═══ Extrait à lire
Publié dans la Revue de Paris le 1er avril 1922
Des orbites profondes, où brûle une flamme farouche ; un nez busqué, dont le relief s’accuse entre les joues émaciées ; un teint qu’assombrit encore la masse noire de la moustache et des cheveux ; sous d’assez chétives apparences une intense impression de force nerveuse et d’ardeur concentrée : tel nous apparaît l’agitateur, le prophète, l’apôtre, le messie de l’Inde contemporaine, celui de qui elle attend, d’un jour à l’autre, son salut et sa liberté, — Mohandas Karamchand Gandhi.
Il aura tantôt cinquante-trois ans, étant né le 2 octobre 1869, dans la principauté dé Porbandar, au Kathîavar, dont la péninsule, évasée entre les golfes de Koutch et de Cambaye, forme l’extrémité sud de la province de Goudjerat, et relève avec elle de la présidence de Bombay.
Sa famille n’est pas de haute caste. Son père, que certains journaux donnent pour le Dewan, c’est-à-dire le Premier Ministre, du petit État indigène où il a vu le jour, paraît n’avoir été, en réalité, qu’un simple « banyan », grand négociant d’une classe et d’une secte qui observe rigoureusement le jeûne et ne mange pas la chair des animaux. Lui-même est demeuré strictement végétarien et ne boit autre chose que de l’eau et du lait.
Quand, après avoir terminé ses classes, après s’être marié à l’âge de douze ans, il voulut aller achever de s’instruire en Angleterre, sa mère, personne d’une haute dévotion, lui fit, paraît-il, prêter vœu de chasteté et jurer que jamais il ne toucherait ni vin ni viande. Tout moyen nous manque de vérifier que ce serment a bien été tenu. Néanmoins le contraire nous surprendrait. Il n’y a que les purs pour se consumer, comme celui-là, de passions idéales.
Sur ce qu’a pu être sa vie en Europe, on aimerait avoir des détails. Vie étrange de pèlerins venus de si loin aux sources de la science et de la civilisation occidentales, et qui, tout en s’y abreuvant avidement avec une sorte de fureur insatiable, continuent d’exalter entre eux, dans de petits cercles fermés où ils ne parlent que leur langue, la terre et la tradition des ancêtres jusqu’à maudire et exécrer l’objet de leur voyage et de leur curiosité, ce monde scandaleusement insolite, dont ils veulent tout, apprendre et où ils se sentent si perdus.
Avec sa voix douce et ses manières tranquilles, Gandhi se fit beaucoup d’amis, dont bien peu eussent soupçonné la destinée qui l’attendait. Ayant fini son droit dans l’un des vieux collèges juridiques de Londres, Lincoln’s Inn ou le Temple, il s’en retourna, comme avocat à la Cour de Bombay, exercer sa profession à Rajkot, dans sa péninsule natale.
══════
═══ Informations extraites
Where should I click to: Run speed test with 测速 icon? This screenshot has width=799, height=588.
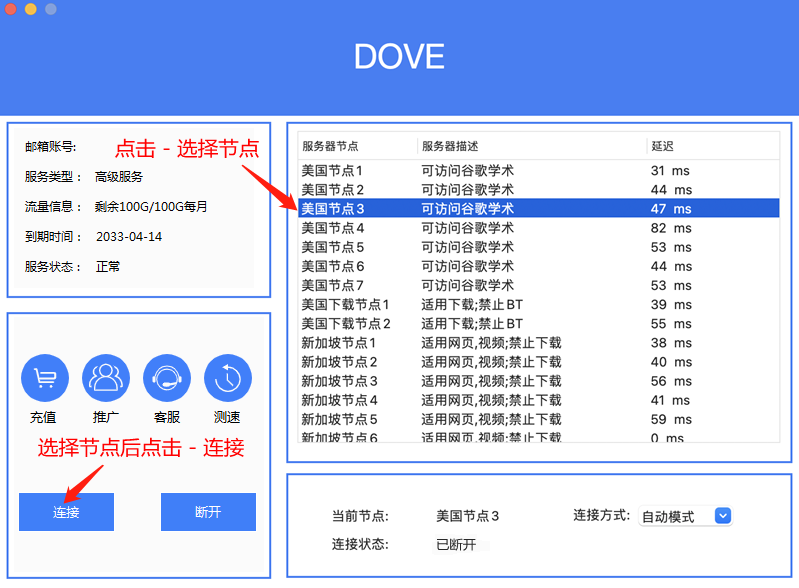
══════
═══ Informations extraites
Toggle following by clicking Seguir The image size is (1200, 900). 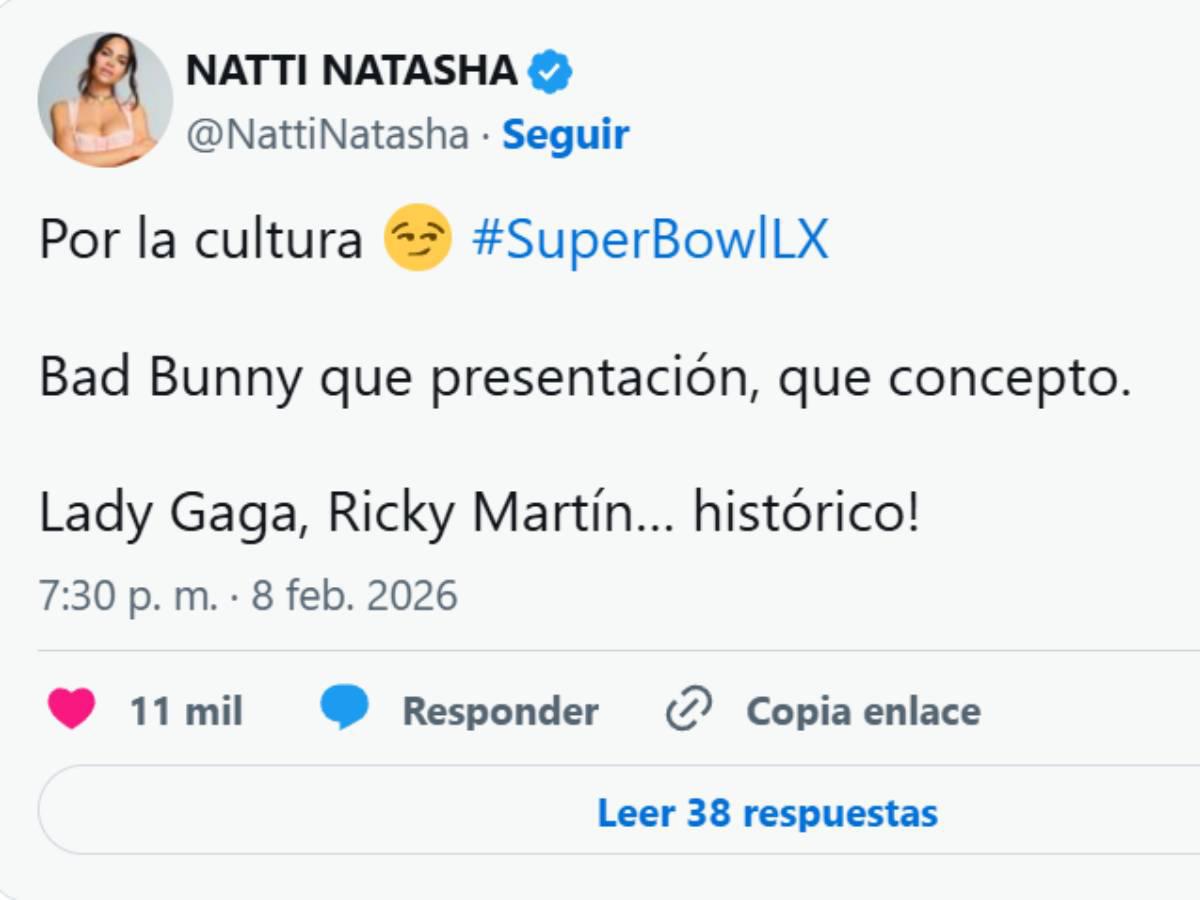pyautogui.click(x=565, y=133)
══════
═══ Informations extraites
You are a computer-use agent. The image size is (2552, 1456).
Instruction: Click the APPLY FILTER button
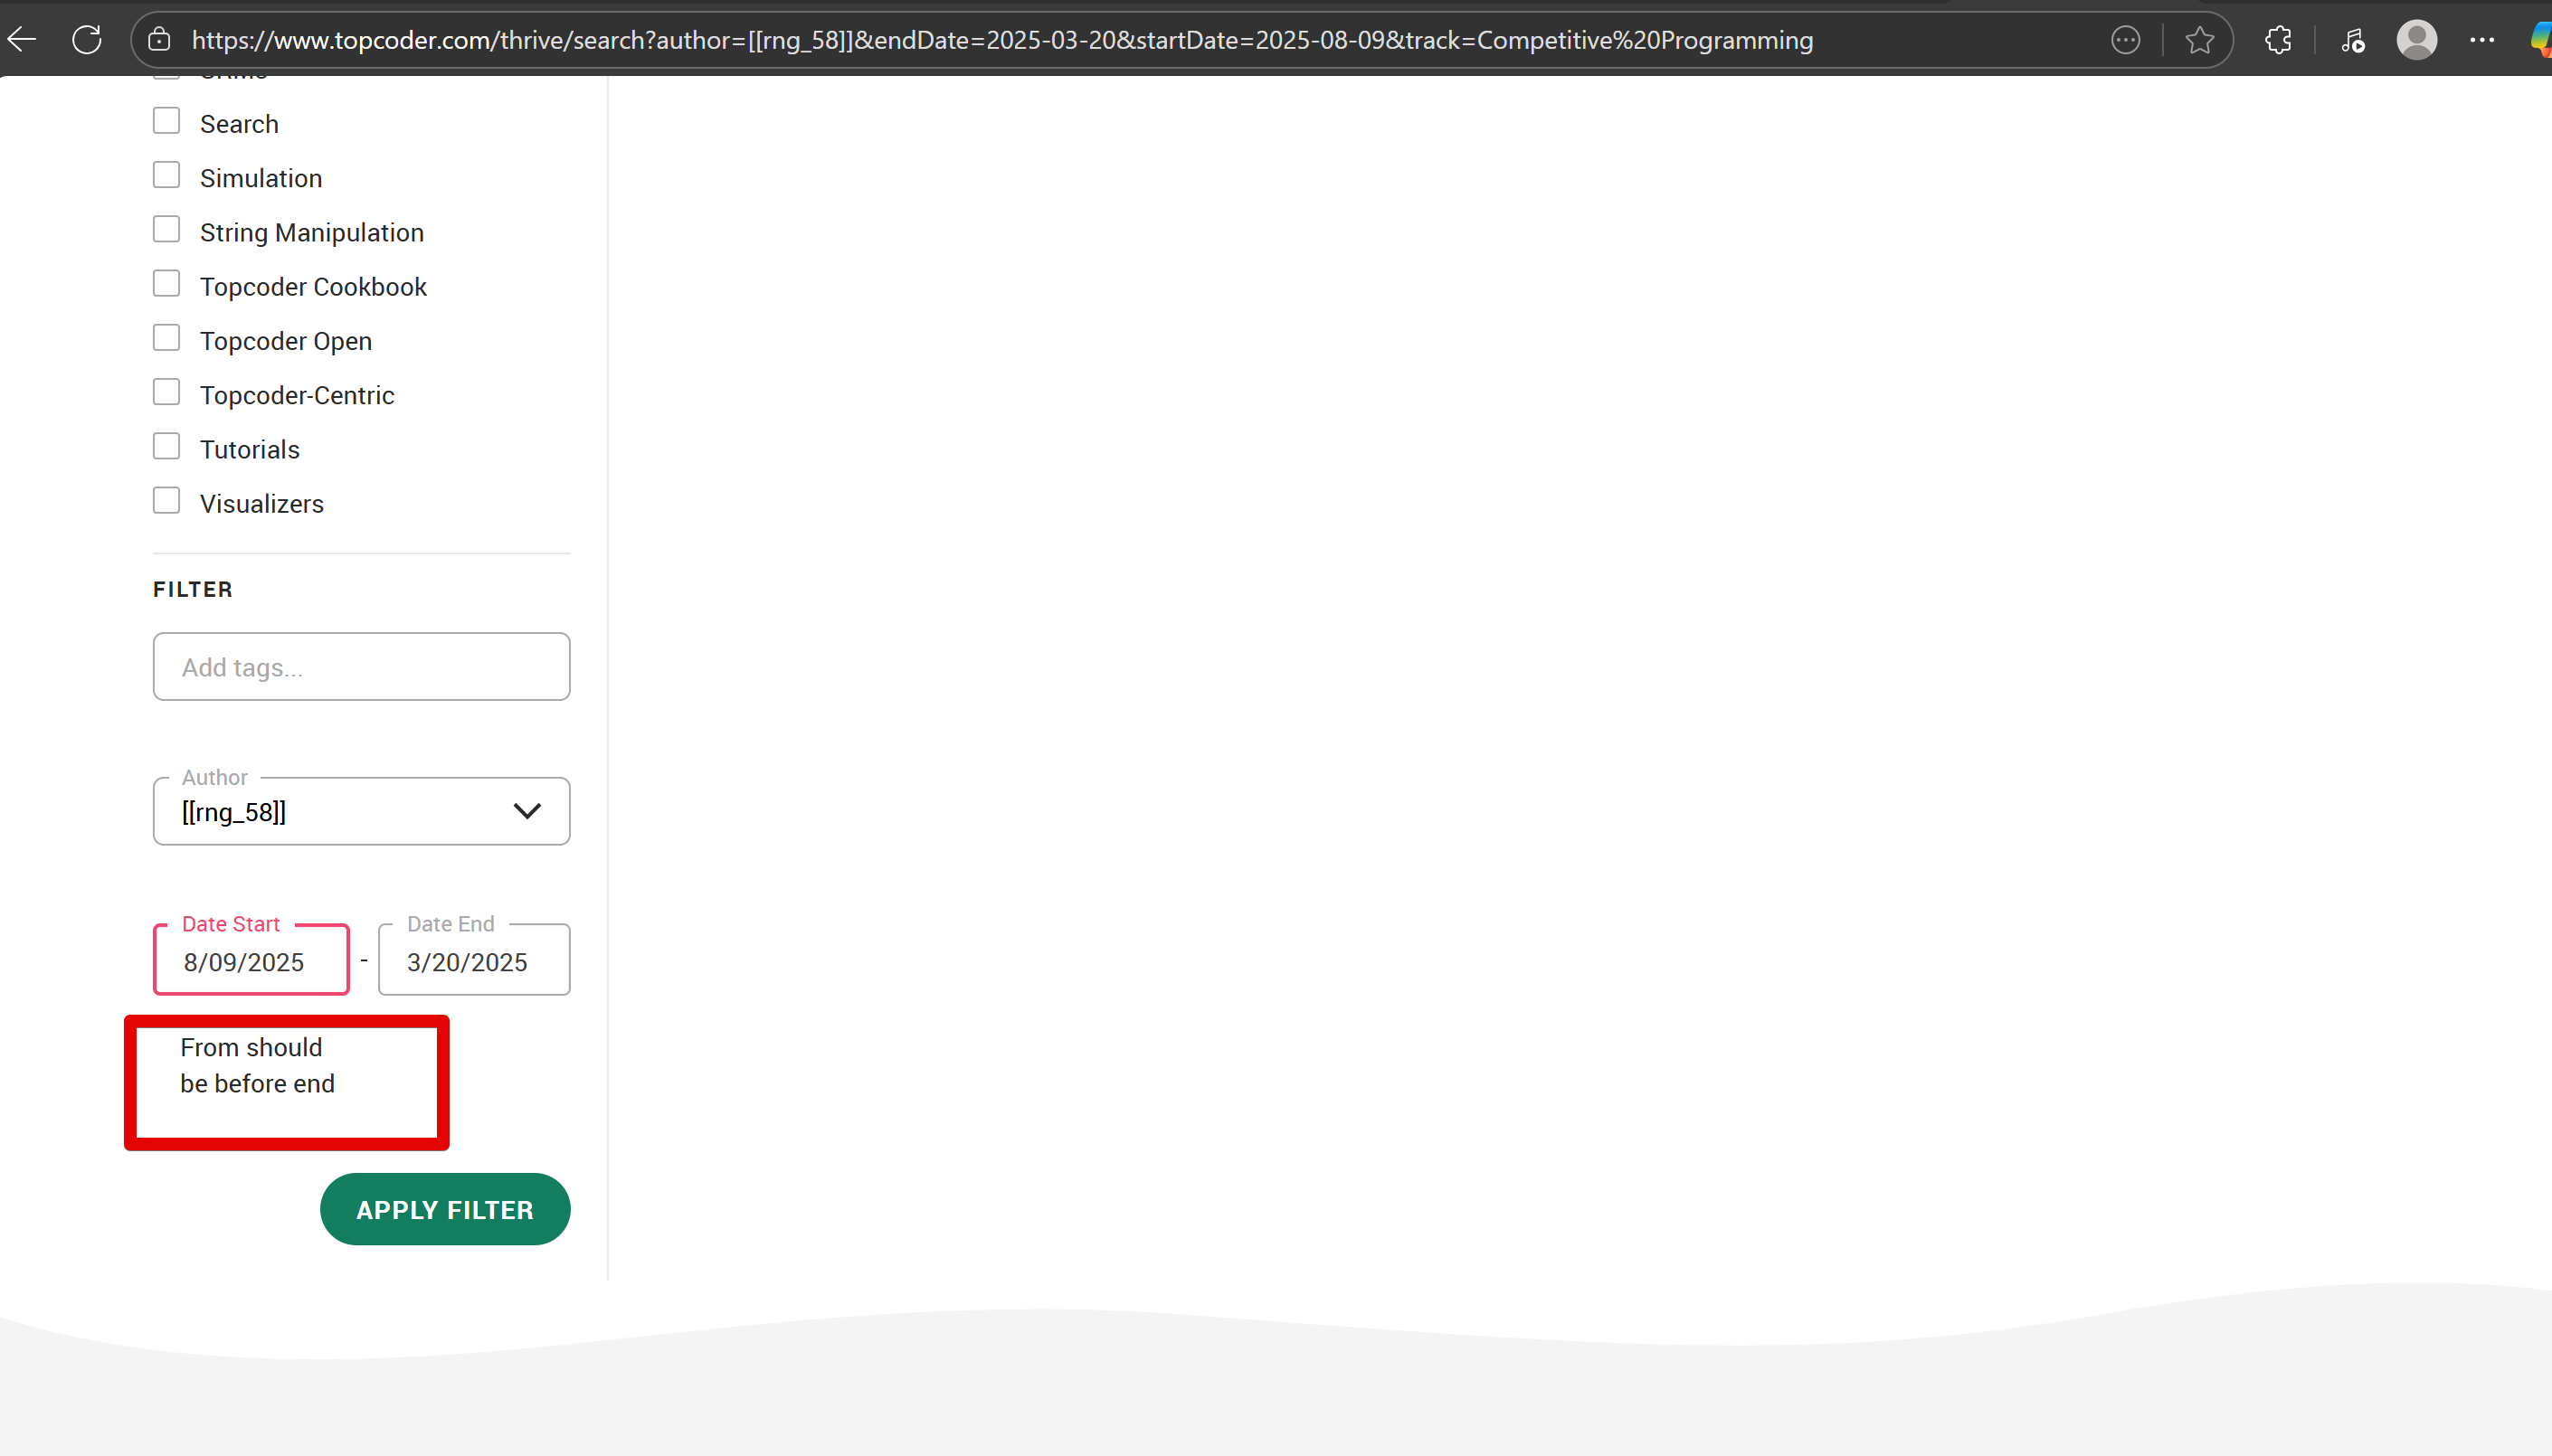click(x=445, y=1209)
══════
Consigne donnée A ::
Recopiez sans changement le passage de l'extrait sur Gandhi allant de « Sa famille n’est » à « et du lait. », ces deux bornes incluses.
Consigne donnée B ::
D'après l'extrait sur Gandhi, à quelle date est-il né ?
Consigne donnée C ::
Dans l'extrait sur Gandhi, condensez sous forme de liste le paragraphe qui commence par « Sa famille n’est pas de haute caste » en conservant ses faits principaux.

Solution complète A ::
Sa famille n’est pas de haute caste. Son père, que certains journaux donnent pour le Dewan, c’est-à-dire le Premier Ministre, du petit État indigène où il a vu le jour, paraît n’avoir été, en réalité, qu’un simple « banyan », grand négociant d’une classe et d’une secte qui observe rigoureusement le jeûne et ne mange pas la chair des animaux. Lui-même est demeuré strictement végétarien et ne boit autre chose que de l’eau et du lait.

Solution complète B ::
Le 2 octobre 1869.

Solution complète C ::
- La famille de Gandhi n'est pas de haute caste.
- Certains journaux présentent son père comme le Dewan, c'est-à-dire le Premier Ministre, du petit État indigène où Gandhi est né.
- En réalité, son père semble n'avoir été qu'un simple « banyan ». Il était grand négociant d'une classe et d'une secte qui observe rigoureusement le jeûne et ne mange pas de viande.
- Gandhi est resté strictement végétarien et ne boit que de l'eau et du lait.